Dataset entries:
================================
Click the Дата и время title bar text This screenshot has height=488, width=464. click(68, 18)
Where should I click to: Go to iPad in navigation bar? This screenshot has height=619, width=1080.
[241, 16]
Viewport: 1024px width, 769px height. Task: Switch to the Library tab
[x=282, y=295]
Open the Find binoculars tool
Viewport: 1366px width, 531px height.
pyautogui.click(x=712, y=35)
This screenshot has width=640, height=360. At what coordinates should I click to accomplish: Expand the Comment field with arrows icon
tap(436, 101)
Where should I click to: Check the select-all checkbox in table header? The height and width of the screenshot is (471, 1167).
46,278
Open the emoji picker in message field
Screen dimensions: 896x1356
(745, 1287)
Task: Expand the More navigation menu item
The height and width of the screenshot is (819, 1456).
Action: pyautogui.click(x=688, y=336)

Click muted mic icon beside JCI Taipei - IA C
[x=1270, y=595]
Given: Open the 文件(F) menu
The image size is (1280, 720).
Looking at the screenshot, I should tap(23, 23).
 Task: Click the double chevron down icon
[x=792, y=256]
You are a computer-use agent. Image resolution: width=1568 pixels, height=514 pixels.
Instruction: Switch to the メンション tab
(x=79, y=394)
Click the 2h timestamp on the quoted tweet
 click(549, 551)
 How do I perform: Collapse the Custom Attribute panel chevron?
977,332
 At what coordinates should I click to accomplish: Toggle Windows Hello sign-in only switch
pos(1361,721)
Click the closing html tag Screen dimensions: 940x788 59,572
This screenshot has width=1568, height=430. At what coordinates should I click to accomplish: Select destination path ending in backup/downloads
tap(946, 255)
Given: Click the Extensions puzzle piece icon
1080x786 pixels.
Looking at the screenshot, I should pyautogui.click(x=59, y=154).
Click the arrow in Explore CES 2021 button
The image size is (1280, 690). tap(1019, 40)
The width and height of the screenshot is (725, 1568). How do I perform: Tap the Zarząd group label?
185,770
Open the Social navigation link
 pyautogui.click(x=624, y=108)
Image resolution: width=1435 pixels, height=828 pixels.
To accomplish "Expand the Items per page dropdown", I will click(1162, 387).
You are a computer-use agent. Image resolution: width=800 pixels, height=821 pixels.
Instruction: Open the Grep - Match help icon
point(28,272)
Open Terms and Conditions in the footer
================================
Write the records out once more, exactly as shown.

Exercise result >>
Click the Дата и время title bar text This screenshot has height=488, width=464. click(68, 18)
Where should I click to: Go to iPad in navigation bar? This screenshot has height=619, width=1080.
[241, 16]
Viewport: 1024px width, 769px height. Task: Switch to the Library tab
[x=282, y=295]
Open the Find binoculars tool
Viewport: 1366px width, 531px height.
pyautogui.click(x=712, y=35)
This screenshot has width=640, height=360. At what coordinates should I click to accomplish: Expand the Comment field with arrows icon
tap(436, 101)
Where should I click to: Check the select-all checkbox in table header? The height and width of the screenshot is (471, 1167).
46,278
Open the emoji picker in message field
Screen dimensions: 896x1356
(745, 1287)
Task: Expand the More navigation menu item
The height and width of the screenshot is (819, 1456).
Action: pyautogui.click(x=688, y=336)

Click muted mic icon beside JCI Taipei - IA C
[x=1270, y=595]
Given: Open the 文件(F) menu
The image size is (1280, 720).
Looking at the screenshot, I should tap(23, 23).
 Task: Click the double chevron down icon
[x=792, y=256]
You are a computer-use agent. Image resolution: width=1568 pixels, height=514 pixels.
Instruction: Switch to the メンション tab
(x=79, y=394)
Click the 2h timestamp on the quoted tweet
 click(549, 551)
 How do I perform: Collapse the Custom Attribute panel chevron?
977,332
 At what coordinates should I click to accomplish: Toggle Windows Hello sign-in only switch
pos(1361,721)
Click the closing html tag Screen dimensions: 940x788 59,572
This screenshot has width=1568, height=430. At what coordinates should I click to accomplish: Select destination path ending in backup/downloads
tap(946, 255)
Given: Click the Extensions puzzle piece icon
1080x786 pixels.
Looking at the screenshot, I should pyautogui.click(x=59, y=154).
Click the arrow in Explore CES 2021 button
The image size is (1280, 690). tap(1019, 40)
The width and height of the screenshot is (725, 1568). How do I perform: Tap the Zarząd group label?
185,770
Open the Social navigation link
 pyautogui.click(x=624, y=108)
Image resolution: width=1435 pixels, height=828 pixels.
To accomplish "Expand the Items per page dropdown", I will click(1162, 387).
You are a computer-use agent. Image resolution: width=800 pixels, height=821 pixels.
Instruction: Open the Grep - Match help icon
point(28,272)
Open Terms and Conditions in the footer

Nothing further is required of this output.